Board Review: Pediatrics

A 6 week old full term male with normal birth history, mom with normal prenatal screen presents to the Emergency Deparment with hypotonia, weak cry, and weak suck. No bowel movement for 3 days which is abnormal per mom. The patient is afebrile with normal heart rate and blood pressure, respiratory exam is unremarkable and the patient is not in respiratory distress. What is the the most likely diagnosis and what is the next step in management?

A. Congenital Heart Disease - intubate and give prostaglandin 

B. Inborn Errors of Metabolism - check accucheck and give D5NS at 1.5 maintenance 

C. Infantile Botulism - call the California State Department for BabyBIG. 

D. Sepsis - broad spectrum antibiotics and IV fluid bolus. 

E. Guillen-Barre Syndrome - perform lumbar puncture to confirm diagnosis. 

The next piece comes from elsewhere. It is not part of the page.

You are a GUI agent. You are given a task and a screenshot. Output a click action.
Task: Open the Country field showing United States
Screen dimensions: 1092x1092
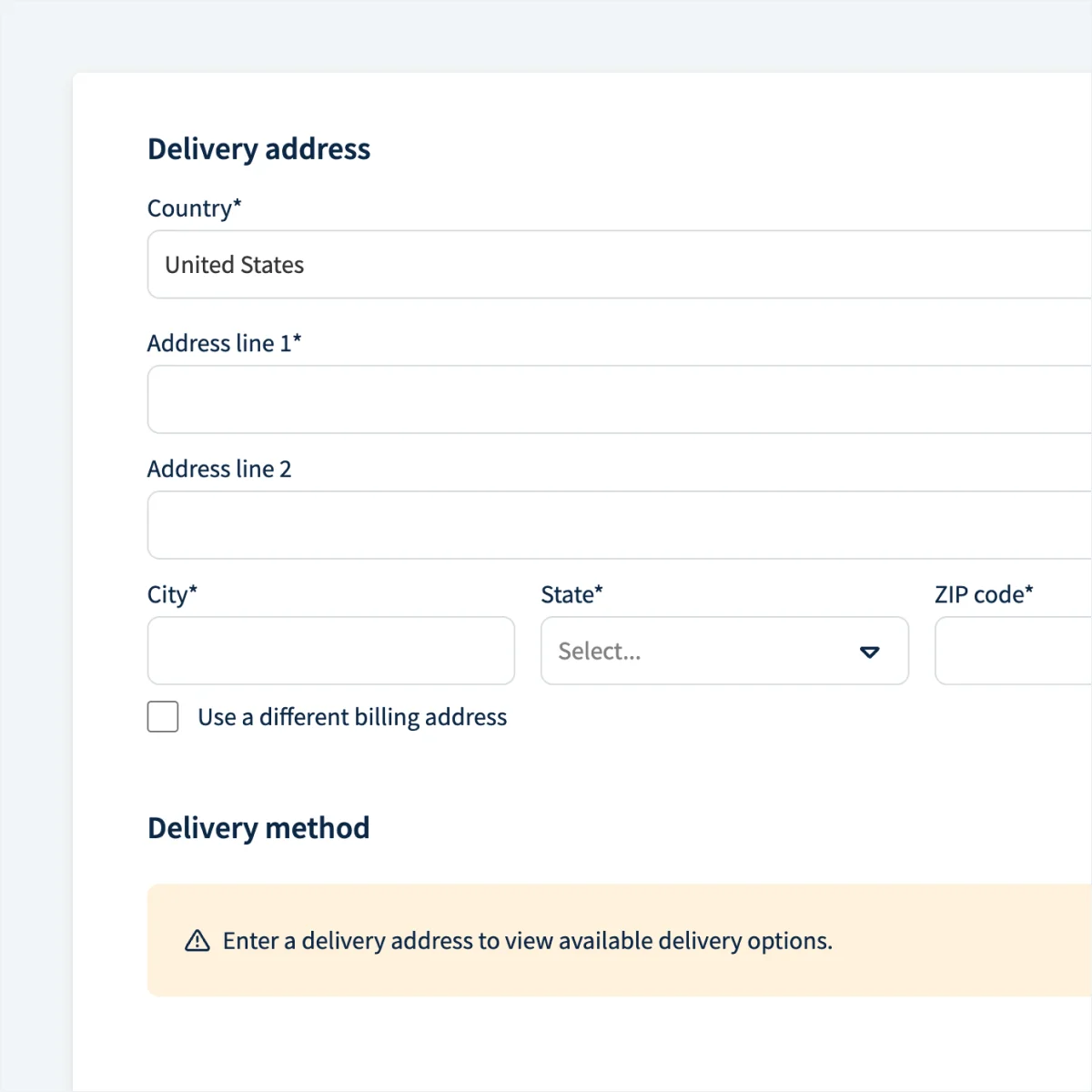click(x=619, y=265)
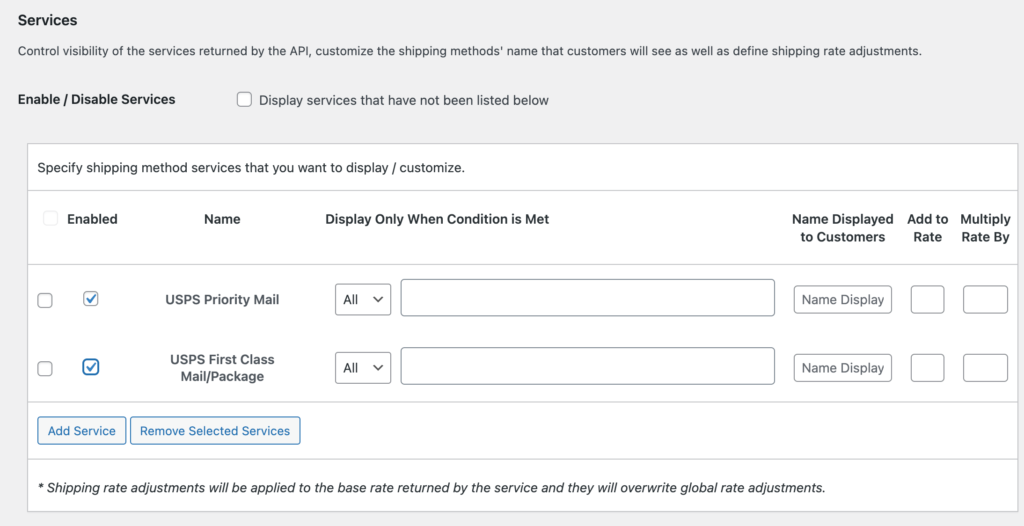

Answer is C: Infantile Botulism 


Infantile Botulism is the most common form of botulism usually afftecting children less than 1 year old. The first symptom is often constipation but clinical manifestations can range from mild hypotonia to symmetrical descending flaccid paralysis with non-reactive pupil, weak suck, weak gag, weak cry, decreased social milestones. Some patients ultimately require respiratory support via intubation and mechanical ventilation so disposition must be PICU. Risk factors include geography (soil of California-Utah and of the Eastern Pennsylvania-New Jersey-Delaware area.), rural areas, honey, and exposure to soil from construction sites. Diagnosis is via stool specimen which takes a while as it gets sent to the CDC so if clinical suspicion is high enough, get your pediatric infectious disease and neurology specialists involved early and call California State Department for BabyBIG, an immunoglobulin to neutralize the botulinum toxin. Other aspects of emergency medicine management include airway management given chance of respiratory compromise, full sepsis work up (including lumbar puncture) and broad spectrum antibiotics, assess fluid status. D. Sepsis is not correct here but have a very low threshold to perform the full sepsis work up including Lumbar Puncture and broad spectrum antibiotics. Avoid Gentamycin when considering Infantile Botulism as it can potentiate toxin effect.  

While A. Congenital Heart Disease is to be considered on the differential diagnosis of the undifferentiated sick infant, there is no indication of this given no cyanosis, no mention of diaphoresis with feeds. If you were to give Prostaglandin, give at 0.05-0.1 ug/kg/minute and intubate as 12% of patients become apneic. While B. Inborn Errors of Metabolism (IEM's) is the most common alternative diagnosis when considering botulism, the above question stem is classic botulism presentation. Consider sending IEM screening labs from the ED but do not delay BabyBIG process, sepsis work up/LP, or respiratory management. E. Guillen-Barre Syndrome (GBS) should be on the differential diagnosis. Asking about recent vaccinations and or infections may help hone in on a trigger. The Lumbar Puncture will look for albuminocytoloic dissociation. GBS is usually an ascending symmetric flaccid paralysis but the Miller-Fischer variant can be descending.